The latest statement added that they are currently treating it as a "terrorist incident until police know otherwise".
Police said they responded to calls just before 10.35pm (local time).
Reports said several young girls were among the dead, but this has not been confirmed by authorities.
Initial signs point to a suicide bomber as the cause of the blast, two US officials who spoke on condition of anonymity told Reuters.
Ambulances were seen rushing to the Manchester Arena venue and police added in an earlier statement that people should avoid the area.
"Emergency services responding to serious incident at Manchester Arena," Greater Manchester Police said.
In another update, Police said they carried out a "precautionary controlled explosion" in Cathedral gardens but confirmed that it was abandoned clothing. This followed reports that a suspected device was found.
Several media outlets reported that there had been two explosions from within the venue.
APPALLING TERRORIST ATTACK: THERESA MAY
British Prime Minister Theresa May condemned the "appalling terrorist attack".
"We are working to establish the full details of what is being treated by the police as an appalling terrorist attack," May said in a statement.
She is set to hold a meeting of the country's top security committee at 9am (0800 GMT).
Reports said her campaign for the general election is being suspended.
Mayor of London Sadiq Khan, sharing the earlier police statement in a twitter post, said that the English capital stands with Manchester.
A witness who was at the venue in the northern English city of Manchester where US singer Ariana Grande had been performing said she felt a massive explosion as she was leaving the concert.
"We were making our way out and when we were right by the door there was a massive explosion and everybody was screaming," Catherine Macfarlane told Reuters.
"It was a huge explosion - you could feel it in your chest. It was chaotic. Everybody was running and screaming and just trying to get out of the area."
Witnesses told the BBC that people were being "crushed on the floor" as they scrambled for the exit at the arena.
Robert Tempkin, 22, from Middlesbrough, told the BBC: "Everyone was screaming and running, there were coats and people's phones on the floor. People just dropped everything.
"Some people were screaming they'd seen blood but other people were saying it was balloons busting or a speaker had been popped.

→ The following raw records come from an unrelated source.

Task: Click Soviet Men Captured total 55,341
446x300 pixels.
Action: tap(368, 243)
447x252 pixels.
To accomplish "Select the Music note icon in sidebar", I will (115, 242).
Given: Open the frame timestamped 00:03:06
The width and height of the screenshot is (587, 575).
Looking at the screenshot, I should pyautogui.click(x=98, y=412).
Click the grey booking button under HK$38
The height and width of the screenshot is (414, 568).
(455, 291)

"There were lots of ambulances. I saw somebody being treated. I couldn't tell what had happened to him."
ARIANA GRANDE 'OKAY'
A video posted on Twitter showed fans screaming and running inside the venue.

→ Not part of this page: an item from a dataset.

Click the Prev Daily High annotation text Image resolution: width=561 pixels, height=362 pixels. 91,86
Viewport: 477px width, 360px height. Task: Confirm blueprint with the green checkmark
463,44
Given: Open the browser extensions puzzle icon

A spokesman for Ariana Grande said the singer "is okay".
A statement from Manchester Arena confirmed the incident took place outside its venue and as people were leaving the concert.
Manchester Arena, the largest indoor arena in Europe, opened in 1995 and has a capacity for 21,000 people, according to its website. It is a popular concert and sporting venue.
The first unconfirmed reports of an explosion emerged shortly after 2145 GMT.
Suzy Mitchell, whose flat is opposite the venue said: "(I) just heard a huge bang from my bed, came out to the front of my apartment and everyone was running away in big crowds."
Train services to and from Manchester Victoria Station - located under the Arena - had been cancelled.
Britain is on its second-highest alert level of "severe" meaning an attack by militants is considered highly likely.